Work required: Exactly as they appear, copy the lines from the one holding "The width and" through the end of the records, leaving pictures out.

┄┄┄┄┄┄

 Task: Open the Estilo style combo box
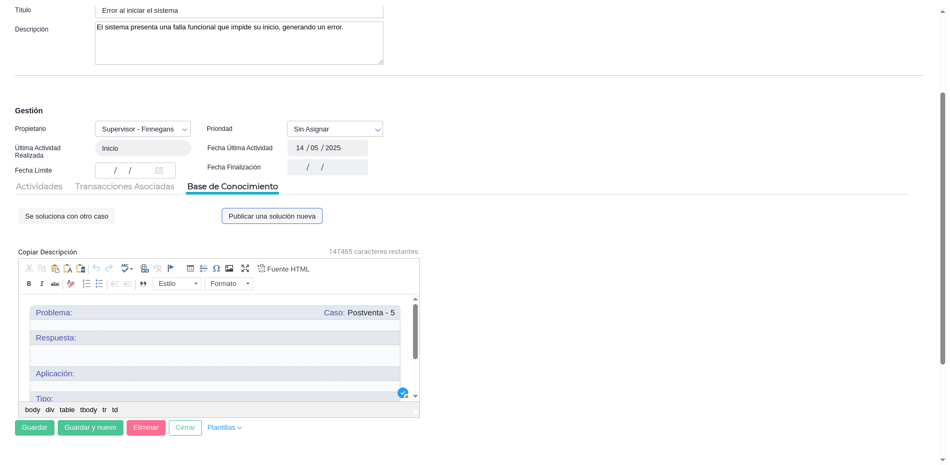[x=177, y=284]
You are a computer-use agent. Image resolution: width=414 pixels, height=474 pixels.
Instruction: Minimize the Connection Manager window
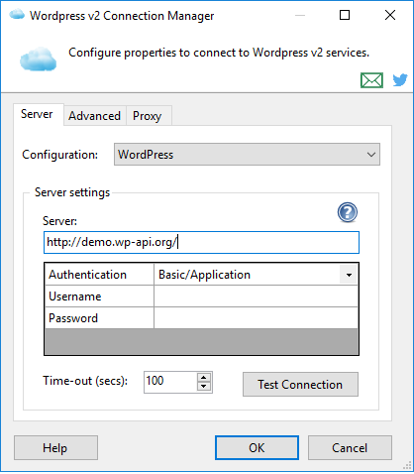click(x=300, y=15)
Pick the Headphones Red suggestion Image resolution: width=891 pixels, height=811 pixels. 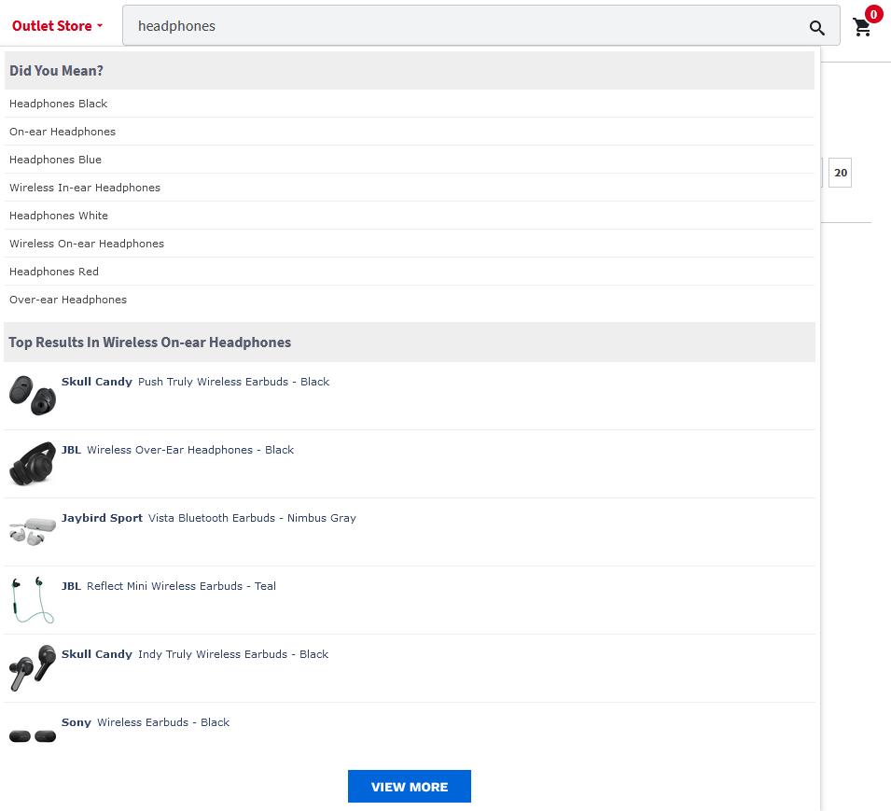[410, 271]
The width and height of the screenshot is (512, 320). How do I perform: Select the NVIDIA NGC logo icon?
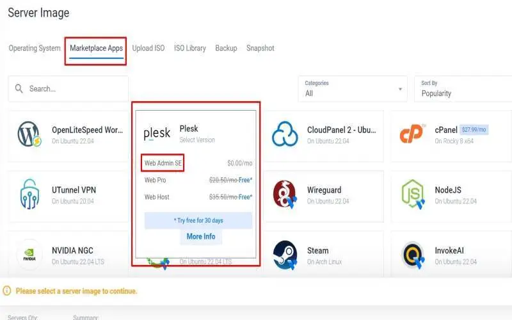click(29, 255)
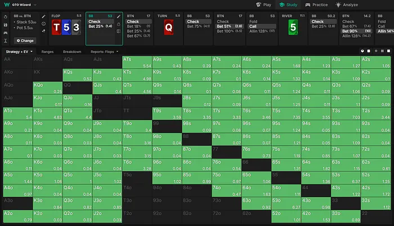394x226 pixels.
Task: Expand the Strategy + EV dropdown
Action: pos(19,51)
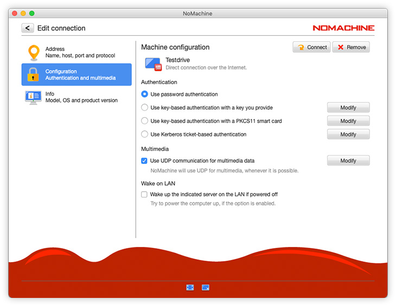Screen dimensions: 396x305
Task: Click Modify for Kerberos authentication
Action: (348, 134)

┄┄┄┄┄┄

Result of the task:
The width and height of the screenshot is (512, 320). How do I perform: Select the NVIDIA NGC logo icon?
click(29, 255)
394x226 pixels.
Task: Expand the Strategy + EV dropdown
Action: pos(19,51)
Screen dimensions: 396x305
Task: Click Modify for Kerberos authentication
Action: (348, 134)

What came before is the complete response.